Jim Furyk has climbed the world golf rankings to take control of the number two spot
| By Cuba, May/June 2007

In a golf world dominated by Tiger and commanded by Phil, Ernie, Vijay and Goose, let's not forget about Jim. That would be Jim Furyk. Sure, Tiger Woods is the best player in the world, likely the best player ever. Sure, Phil Mickelson, Ernie Els, Vijay Singh and Retief Goosen can be world-beaters on any given day.
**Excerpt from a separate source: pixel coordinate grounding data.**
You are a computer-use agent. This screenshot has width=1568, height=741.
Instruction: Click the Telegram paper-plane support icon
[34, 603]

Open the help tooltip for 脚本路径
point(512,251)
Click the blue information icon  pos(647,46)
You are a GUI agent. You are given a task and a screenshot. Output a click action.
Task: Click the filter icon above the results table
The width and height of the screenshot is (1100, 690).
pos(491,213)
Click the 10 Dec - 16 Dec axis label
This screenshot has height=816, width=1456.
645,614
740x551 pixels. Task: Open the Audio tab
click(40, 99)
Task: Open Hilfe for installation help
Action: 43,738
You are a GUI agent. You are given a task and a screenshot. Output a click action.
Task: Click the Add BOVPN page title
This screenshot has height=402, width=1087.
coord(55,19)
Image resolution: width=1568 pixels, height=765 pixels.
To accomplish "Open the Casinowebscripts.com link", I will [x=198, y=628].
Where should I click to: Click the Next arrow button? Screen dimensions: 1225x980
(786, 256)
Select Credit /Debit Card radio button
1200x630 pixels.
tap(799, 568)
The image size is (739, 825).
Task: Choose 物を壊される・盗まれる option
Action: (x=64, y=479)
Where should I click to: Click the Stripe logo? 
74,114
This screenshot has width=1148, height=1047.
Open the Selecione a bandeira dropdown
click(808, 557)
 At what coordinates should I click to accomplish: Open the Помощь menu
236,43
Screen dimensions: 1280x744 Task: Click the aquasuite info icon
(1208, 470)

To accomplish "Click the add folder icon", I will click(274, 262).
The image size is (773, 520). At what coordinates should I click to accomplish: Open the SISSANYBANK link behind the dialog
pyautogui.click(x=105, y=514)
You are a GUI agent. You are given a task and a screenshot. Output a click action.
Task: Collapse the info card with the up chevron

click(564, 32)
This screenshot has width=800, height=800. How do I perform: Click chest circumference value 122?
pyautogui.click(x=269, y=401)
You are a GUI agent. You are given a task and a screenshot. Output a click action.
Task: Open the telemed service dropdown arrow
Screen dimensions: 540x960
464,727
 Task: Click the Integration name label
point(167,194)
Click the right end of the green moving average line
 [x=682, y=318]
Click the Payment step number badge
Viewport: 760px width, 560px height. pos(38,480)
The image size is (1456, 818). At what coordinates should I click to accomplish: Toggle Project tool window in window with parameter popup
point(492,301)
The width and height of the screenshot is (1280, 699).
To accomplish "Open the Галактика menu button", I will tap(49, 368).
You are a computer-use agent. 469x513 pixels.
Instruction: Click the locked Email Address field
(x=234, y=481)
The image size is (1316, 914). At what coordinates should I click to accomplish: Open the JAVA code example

But just as surely, Jim Furyk has taken his place on the Mount Rushmore of golf, rising throughout the 2006 season, after 14 years on the PGA Tour, to become the No. 2 player in the world. "I can't say that it's any surprise to me," says Tom Lehman, a competitor of Furyk's on the PGA tour and his captain on the 2006 Ryder Cup team. "Jim is a solid, dogged competitor with a great short game. He's made himself into a great player and he's not going to go away. Whatever you think of his swing, it repeats itself well, time and time again, and time and time again under pressure. He deserves everything he's achieved."

The swing. It always comes back to the swing. David Feherty, the CBS golf commentator and resident wag, has variously described Furyk's swing as "a man trying to kill a snake in a phone booth" and "an octopus falling out of a tree." Now, whatever those images conjure for you, whatever little laugh they evoke, these descriptions are really compliments. In an era when nearly all the swings look the same, from Woods right down to the 200th player in the world, Jim Furyk's outside-in, rhythmical loop makes him different, distinguishable and decidedly accomplished.

That loop has won him 12 PGA Tour events, including the 2003 U.S. Open, more than $30 million in prize money, and places on the Ryder Cup and Presidents Cup teams, where he has regularly been paired with Woods.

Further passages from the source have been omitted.